Still, illegitimate users of so-called digital currency are hard to catch and are not a major priority of law enforcement. FBI spokesman Paul Bresson says targeting the operators and financers of the sales sites makes more sense than going after the individual vendors.
"That's how we make the most significant impact on the overall crime problem," he says. "I think we have an interest in targeting those who traffic [the goods]. We can make multiple arrests, but there'd be others. At the end of the day, we want to ask ourselves if what we're doing is going to significantly impact the problem. I think the answer in those situations is that it is not."
There is reason to be hopeful, though, Dixon says. The U.S. Secret Service has made headway in tracking down cybercriminals. The agency is in the midst of Operation Rolling Stone, an undercover initiative that has led to more than 20 arrests of culprits who use the internet to "openly engage" in the sale of compromised credit card information, false identity documents and malicious software.

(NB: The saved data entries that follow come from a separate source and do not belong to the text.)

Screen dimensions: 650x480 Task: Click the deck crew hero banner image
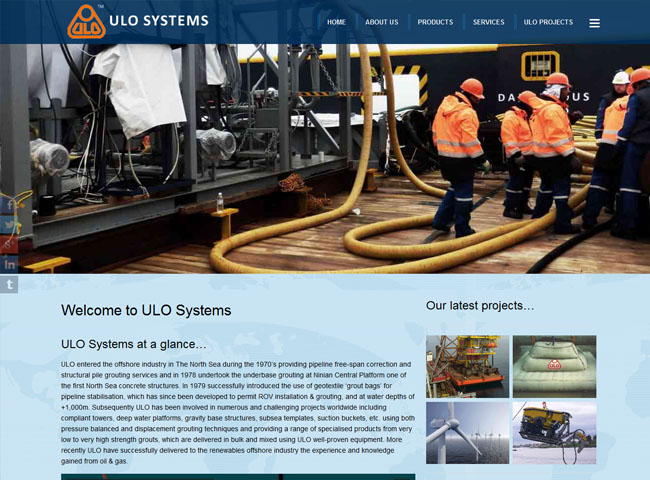pos(325,158)
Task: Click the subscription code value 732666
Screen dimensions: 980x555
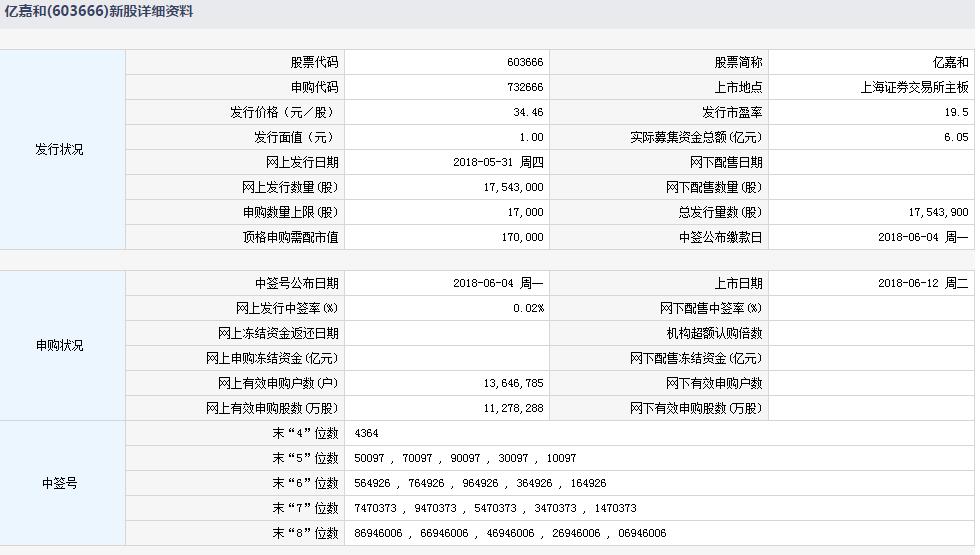Action: (525, 87)
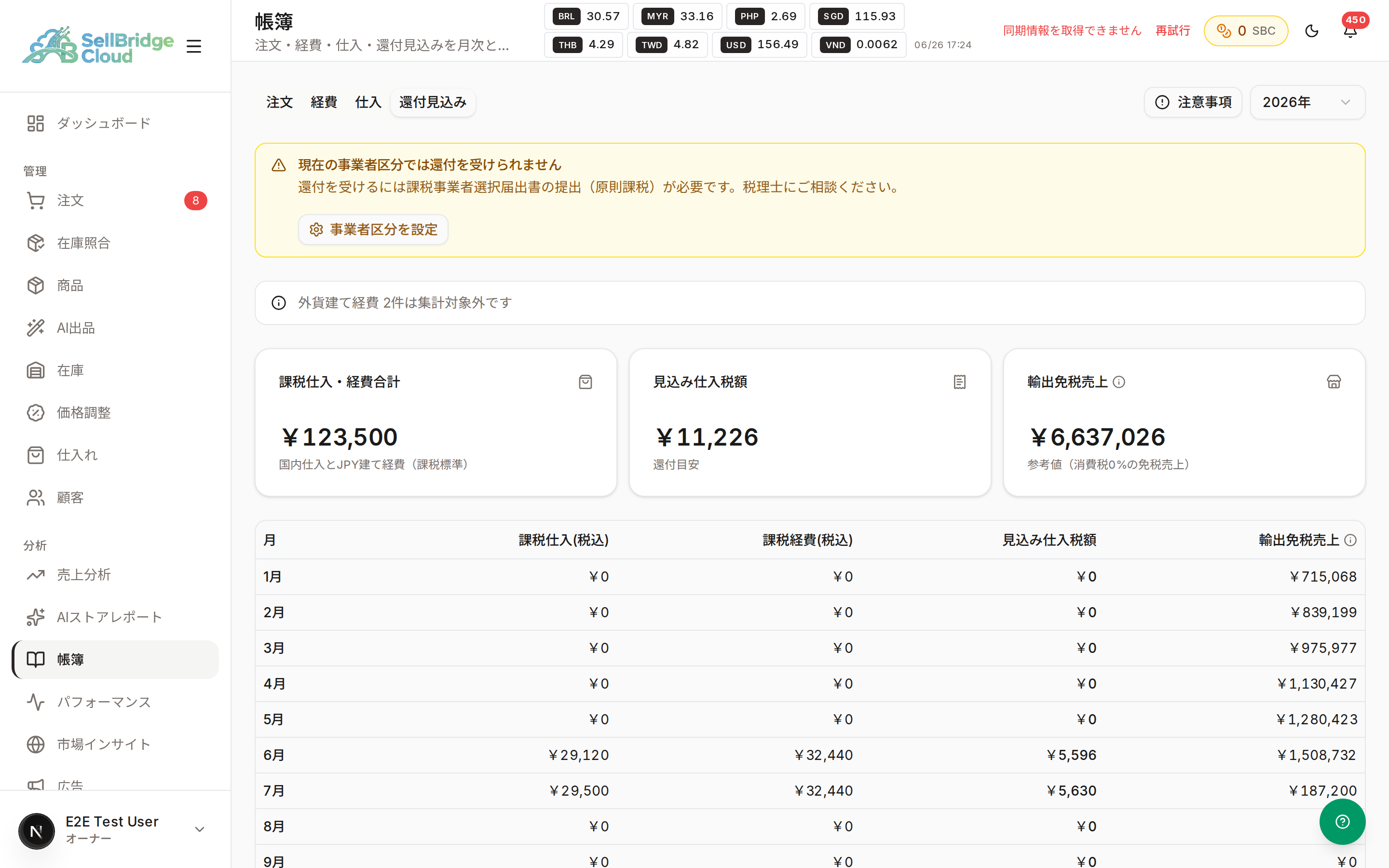Toggle dark mode with the moon icon
Screen dimensions: 1389x868
(x=1311, y=30)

"It's gotten better with international cooperation," Dixon adds.
SHOW ME THE MONEY:
As good as gold
Tracking the flow of money through the internet is difficult, if for no other reason than the buyer and seller never have to meet in person.
But back payments with a non-sovereign currency, such as is the case with popular web transaction service e-gold, and enforcement becomes even harder, says an information security expert. And cybercriminals have taken notice.
"The benefit comes from a general lack of oversight by governmental agencies, such as the Secret Service, that have no inherent legal right to track the flow of non-sovereign currency," says Herbert Thompson, chief security strategist with Boston-based Security Innovation.
But Bill Cunningham, who works in business development at e-gold, disagrees.
"This does not in any manner prohibit authorities from tracking the flow of e-gold within the system, nor exchange into or from the system," he says. "As would be the case in dealing with any payment system, be it MasterCard, VISA, bank accounts or even cash, authorities do need to have the proper legal authorization."